Chapter 16
Yung sat with Su-lin beside the tall, glassy green and black tower Toph had somehow pulled around her and Zuko. The volcano was quiet now. He wouldn't deny, however, that he had had been afraid. The grief on her face, the intensity of her bending to create that tower, the shaking of the ground beneath him all pointed to one thing—the young prince must be dead.
He looked over at Deizhoun in his crystal prison. Despite his attempts to remain perfectly still, rivulets of blood ran down his hands and face and the anger and resentment in his eyes was rapidly giving way to fear. Out of sheer humanness, Yung had attempted to break away the edges that most immediately threatened his life, but they proved unbreakable—at least not without using the kind of force that would likely just drive them home.

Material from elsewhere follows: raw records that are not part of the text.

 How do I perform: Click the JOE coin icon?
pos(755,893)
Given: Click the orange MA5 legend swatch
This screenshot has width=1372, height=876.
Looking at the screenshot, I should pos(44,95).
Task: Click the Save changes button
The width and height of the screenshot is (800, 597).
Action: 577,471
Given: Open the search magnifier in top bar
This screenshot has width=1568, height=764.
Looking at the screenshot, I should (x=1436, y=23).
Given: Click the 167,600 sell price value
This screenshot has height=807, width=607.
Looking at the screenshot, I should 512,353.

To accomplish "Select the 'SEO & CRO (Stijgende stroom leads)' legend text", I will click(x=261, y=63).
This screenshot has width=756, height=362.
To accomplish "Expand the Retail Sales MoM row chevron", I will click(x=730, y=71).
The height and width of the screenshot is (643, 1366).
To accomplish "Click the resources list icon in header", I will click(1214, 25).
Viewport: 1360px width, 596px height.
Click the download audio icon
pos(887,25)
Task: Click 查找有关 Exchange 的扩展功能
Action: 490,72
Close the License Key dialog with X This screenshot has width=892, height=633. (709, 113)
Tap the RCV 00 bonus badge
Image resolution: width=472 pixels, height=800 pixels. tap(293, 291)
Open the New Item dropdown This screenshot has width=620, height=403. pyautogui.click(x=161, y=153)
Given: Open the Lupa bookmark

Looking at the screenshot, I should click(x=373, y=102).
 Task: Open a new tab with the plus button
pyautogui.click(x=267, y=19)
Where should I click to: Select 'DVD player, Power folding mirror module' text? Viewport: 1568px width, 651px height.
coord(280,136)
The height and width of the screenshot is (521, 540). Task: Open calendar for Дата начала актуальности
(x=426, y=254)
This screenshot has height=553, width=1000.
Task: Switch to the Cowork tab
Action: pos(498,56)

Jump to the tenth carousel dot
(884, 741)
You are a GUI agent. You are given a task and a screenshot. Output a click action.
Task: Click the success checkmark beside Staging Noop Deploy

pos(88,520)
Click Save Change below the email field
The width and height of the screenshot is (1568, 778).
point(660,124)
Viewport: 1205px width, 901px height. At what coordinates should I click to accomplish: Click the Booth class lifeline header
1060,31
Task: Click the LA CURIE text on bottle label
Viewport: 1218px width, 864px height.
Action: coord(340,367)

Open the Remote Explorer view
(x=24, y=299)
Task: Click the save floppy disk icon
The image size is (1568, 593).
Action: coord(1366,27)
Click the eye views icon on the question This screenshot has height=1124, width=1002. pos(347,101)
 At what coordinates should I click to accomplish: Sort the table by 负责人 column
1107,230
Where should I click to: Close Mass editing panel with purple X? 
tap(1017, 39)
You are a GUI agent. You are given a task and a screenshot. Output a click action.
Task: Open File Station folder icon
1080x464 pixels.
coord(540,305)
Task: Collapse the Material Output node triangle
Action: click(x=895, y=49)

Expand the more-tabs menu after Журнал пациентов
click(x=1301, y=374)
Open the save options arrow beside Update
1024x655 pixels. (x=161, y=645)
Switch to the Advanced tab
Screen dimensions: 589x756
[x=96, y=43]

So they sat there, and the minutes passed. After nearly an hour, Yung was relieved to see the lady finally drop the wall of glass. She sat there quietly on the sand, cradling Zuko's head in her lap. From her tearstained face and weary look, he expected the worse. "Is he . . . ?" Yung couldn't finish the question.
Toph looked at him in surprise, as if she hadn't sensed his presence there. "No, he is alive," she replied softly. "But he hasn't woke up yet. We won't know anything until he does."
Su-lin moved to touch her on the arm, "My lady, let the men take him back to the house. You need rest."
Toph looked at her with her unseeing eyes, then responded distantly. "Yes, have some men take him to the house and put him to bed. Su-lin, look after him please for a while." Within moments four young men had brought a makeshift stretcher and gently lifted Zuko off the sand. Toph watched Su-lin follow them to the house.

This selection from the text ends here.